Certainly by the Neolithic era (8,000-2,000 BC) when plants and animals were being domesticated, social order was expanding beyond just the following of a family group or tribal leader.  Planning, making decisions, and giving commands to others necessitated a sophistication of social structure that still exists today!

We all know individuals who command more respect than others.  These we look to as leaders.  The most effective leaders have developed many abilities, not the least of which is language and communication skills.


The Story of Human Language


 The mastery of communication is within everyone’s reach if only we can understand the rules.


One way to begin is by examining the impact that our word choice, inflection, and voice (active vs. passive) have on others.  While these three characteristics are taught in every introductory English course, the powerful nuance of meanings conveyed is often overlooked in the interest of focusing on conventional grammar.

The following is an examination of some subtle nuances of these three language techniques vis-à-vis our ability to effectively influence others.
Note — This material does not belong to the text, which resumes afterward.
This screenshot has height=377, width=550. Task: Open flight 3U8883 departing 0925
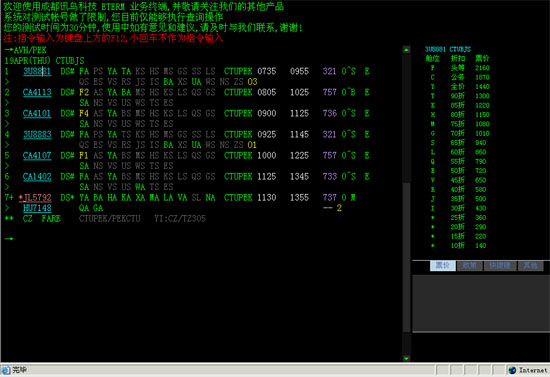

1.   What WORD CHOICE says about us…

Imagine any business or social setting (perhaps meeting a new client).  Then imagine beginning a conversation with derisive comments, foul language, or other forms of what would universally be regarded as inappropriate communication.  Chances are, any potential relationship with that person would be nonexistent, since all they want to do is leave!

While you have influenced that person, that influence was entirely negative!
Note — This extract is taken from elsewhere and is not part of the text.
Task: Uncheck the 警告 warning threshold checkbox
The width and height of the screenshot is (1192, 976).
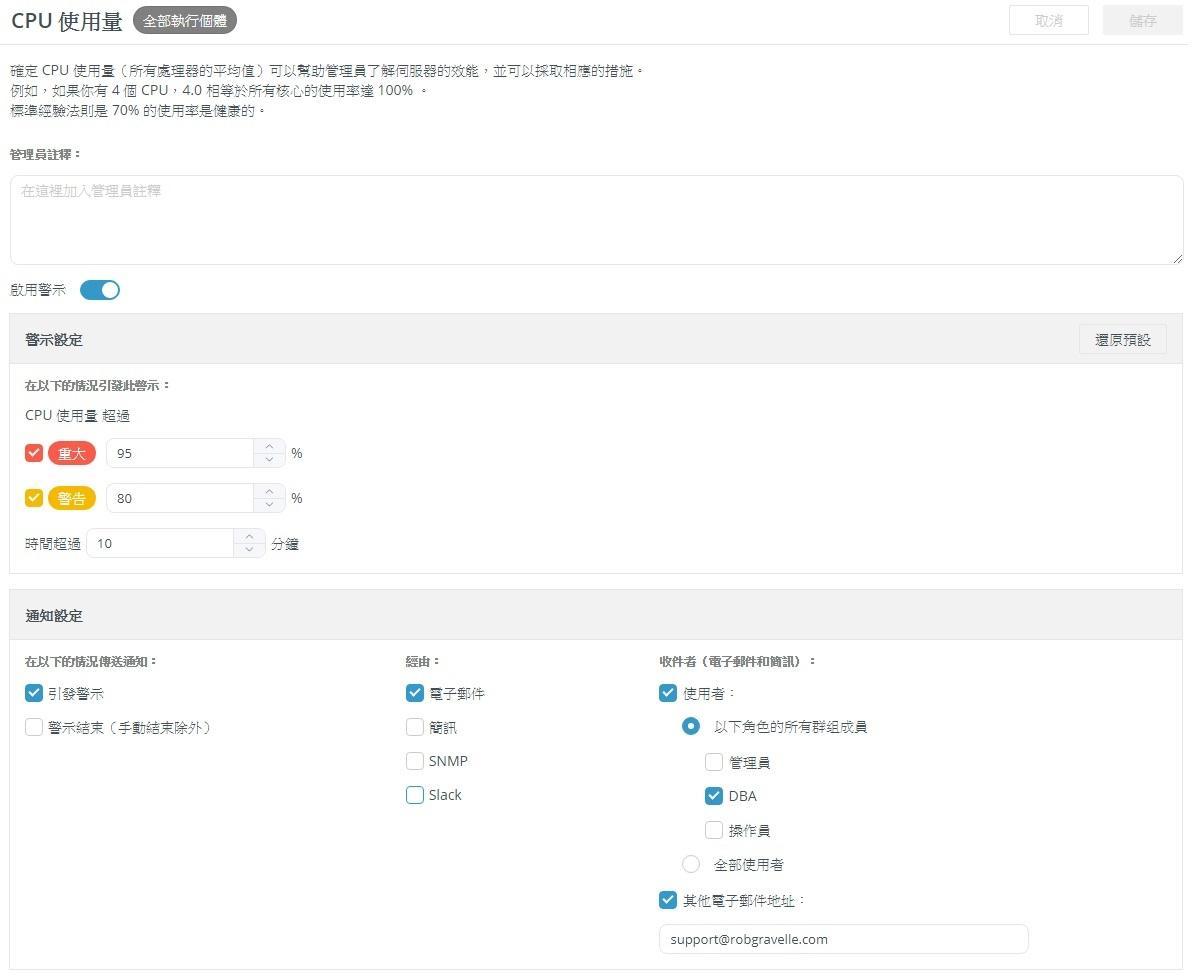Action: 34,498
Such extremes aside, everyone has heard the saying, “It’s not what you say, it’s how you say it that counts!”

Our role as effective communicators is to cultivate the ability to immediately assess a variety of different people and different situations requiring verbal interaction. And then to choose words that will be most effective in that interaction.

Or, as Kipling put it, the immense value of being able to communicate equally with both common people and kings!

"If you can talk with crowds and keep your virtue, 
Or walk with Kings - nor lose the common touch, 

Yours is the Earth and everything that’s in it, 
And - which is more - you'll be a man, my son!" 

Rudyard Kipling from his famous poem… If  


Whether we realize it or not, the words we choose in any given situation are constantly broadcasting to others the quality of person we are.  Does it not make sense then to select those that promote us in the best light?

Words have nuances of meaning that often consciously go unconsidered.  Think of common examples from daily life where words are specifically chosen for their effects upon the public.

Airline attendants speak of a “flotation device” instead of a “life-vest” to lessen the negative connotation of crashing a plane at sea.  Animal shelters speak of “euthanizing” rather than annual “kill rates” since the public is shamed when thinking they might be held responsible for these animals being killed.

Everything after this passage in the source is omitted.